* start *
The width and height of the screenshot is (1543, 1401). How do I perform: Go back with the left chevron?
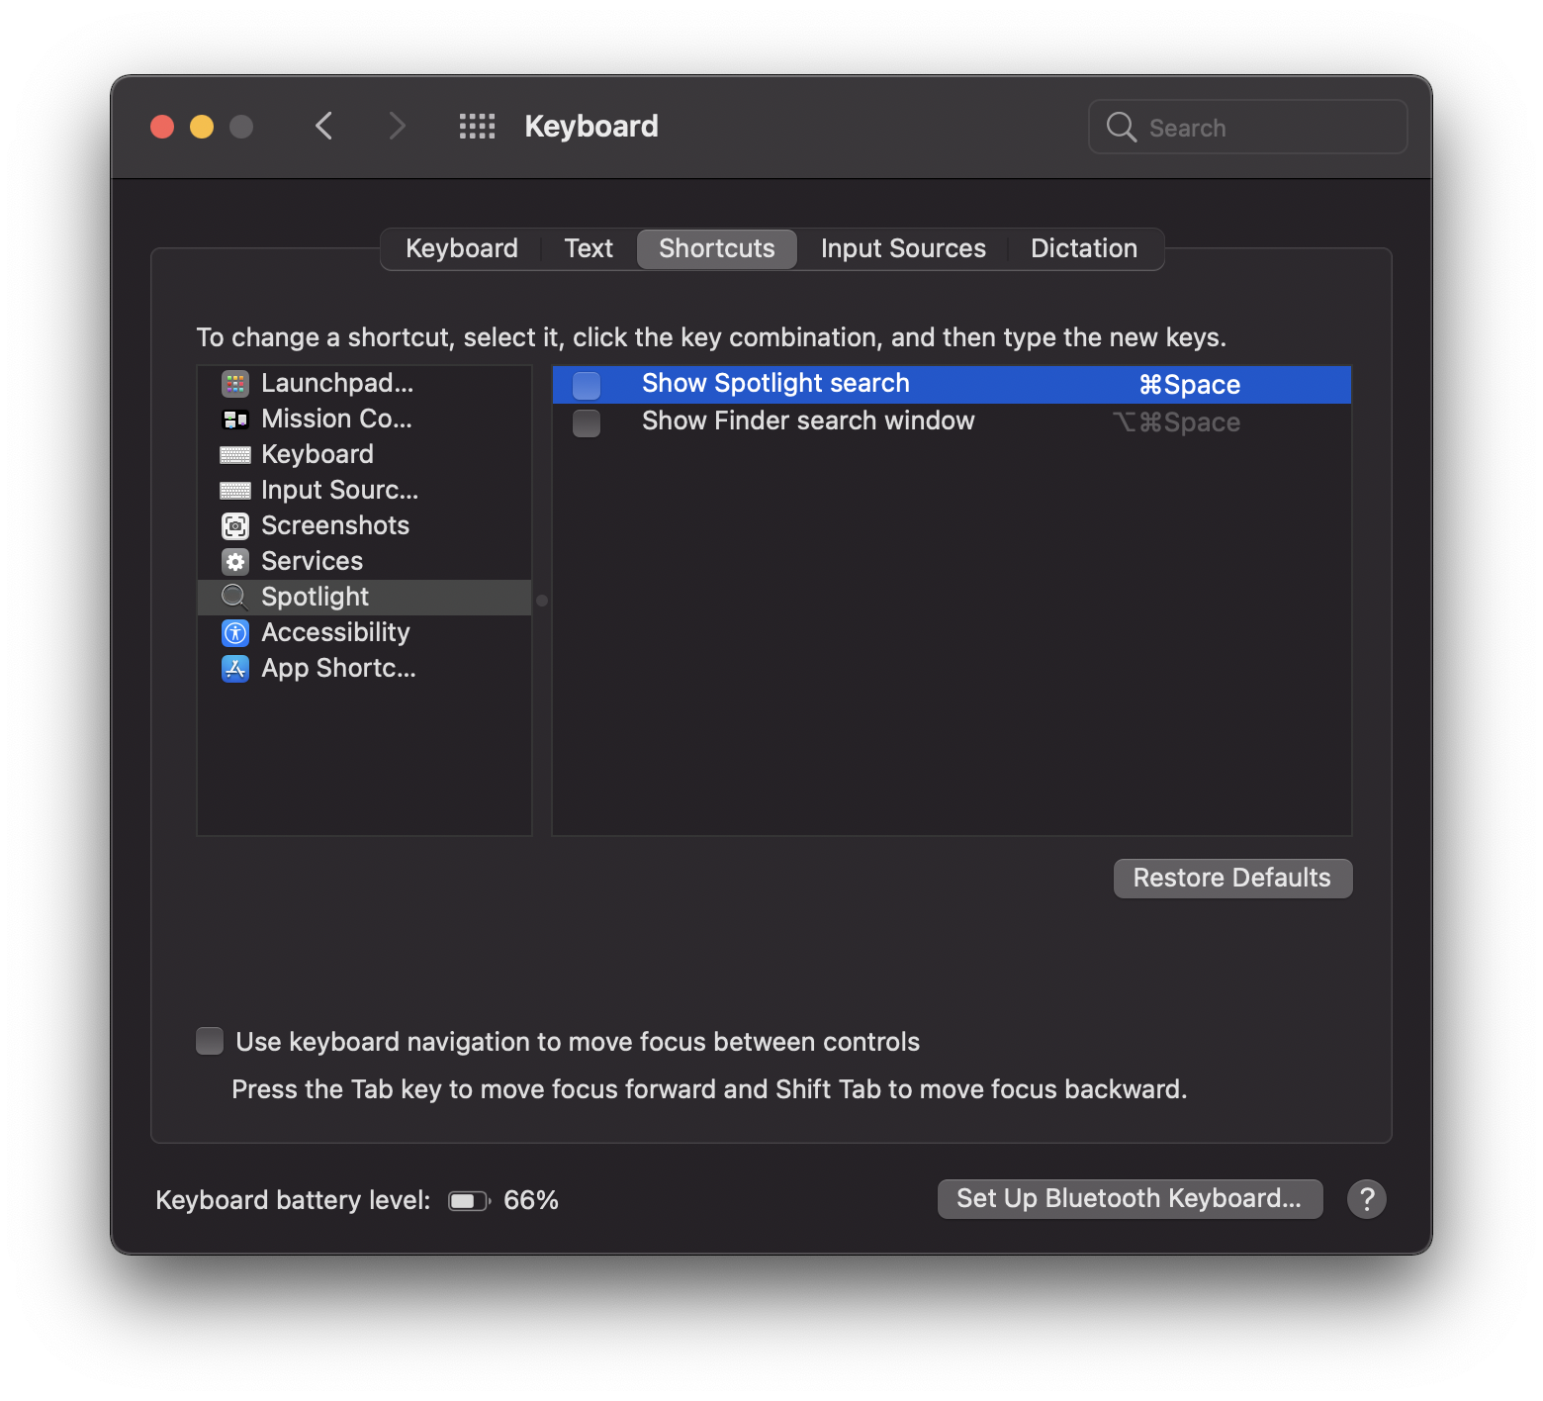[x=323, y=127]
* end *
* start *
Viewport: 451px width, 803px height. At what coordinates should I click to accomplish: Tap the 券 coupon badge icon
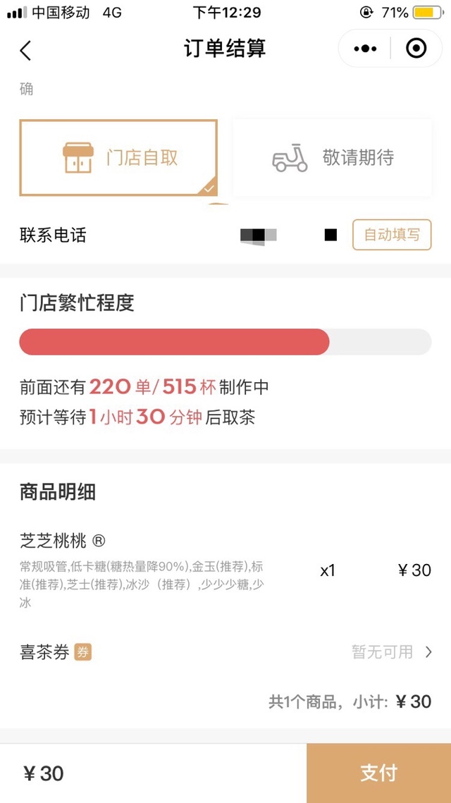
* end *
* start *
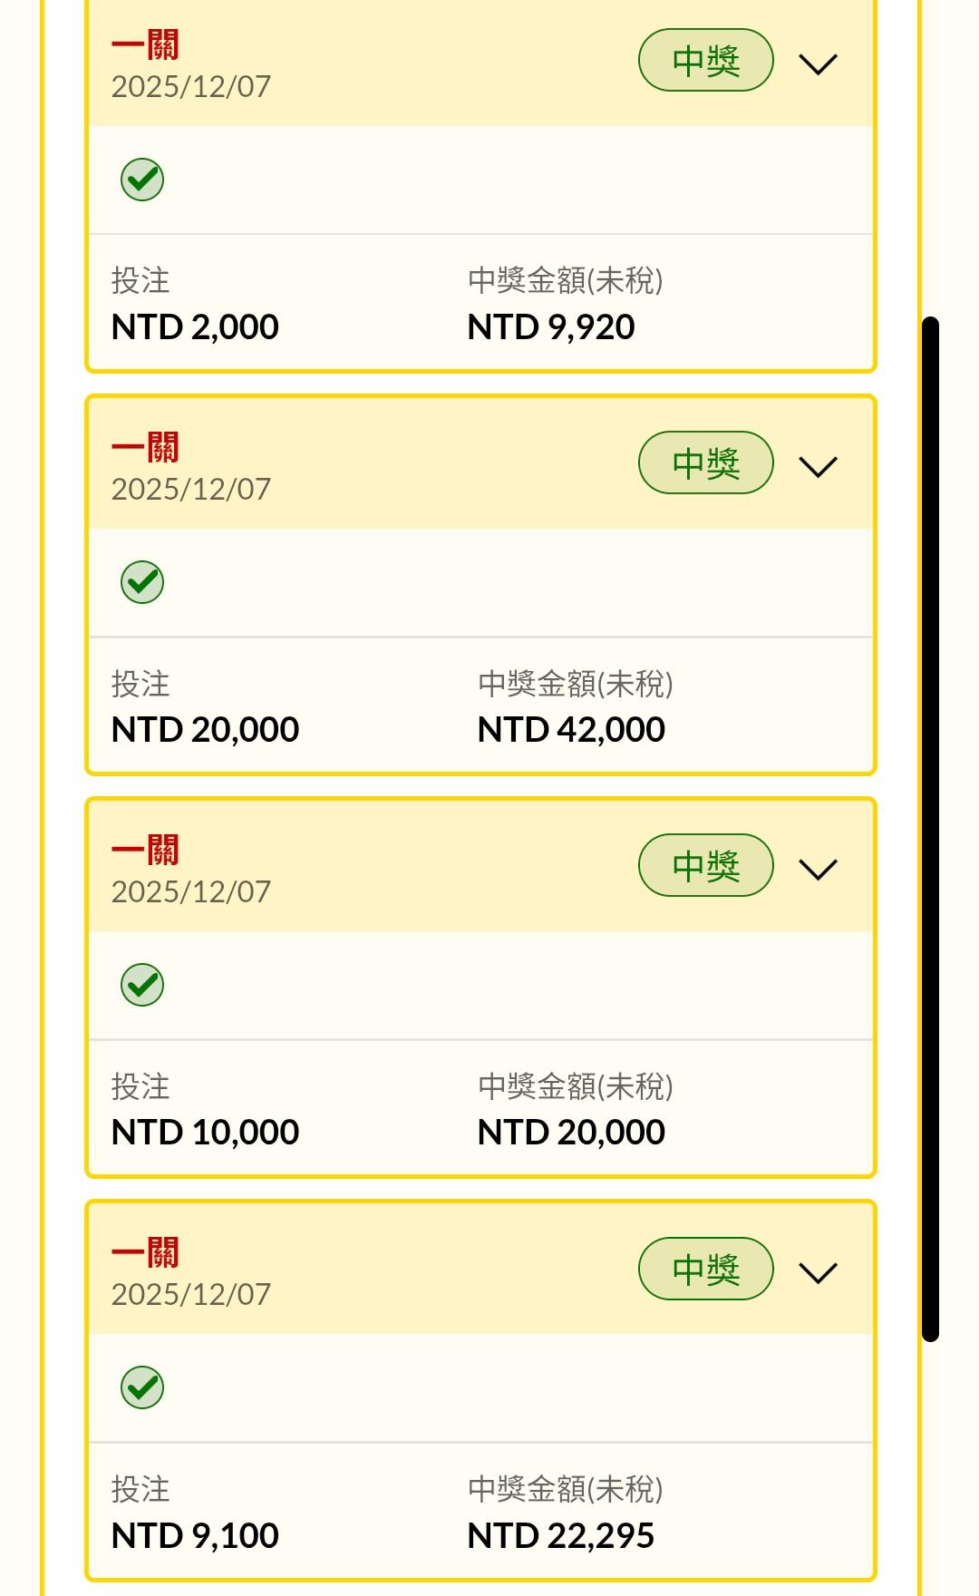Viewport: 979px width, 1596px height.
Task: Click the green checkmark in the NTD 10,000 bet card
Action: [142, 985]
* end *
What is asked: Print the item lines starting at the line holding "The width and" and ending at the line holding "[x=323, y=127]", both included, without the pictures.

Exercise output:
The width and height of the screenshot is (1543, 1401). How do I perform: Go back with the left chevron?
[x=323, y=127]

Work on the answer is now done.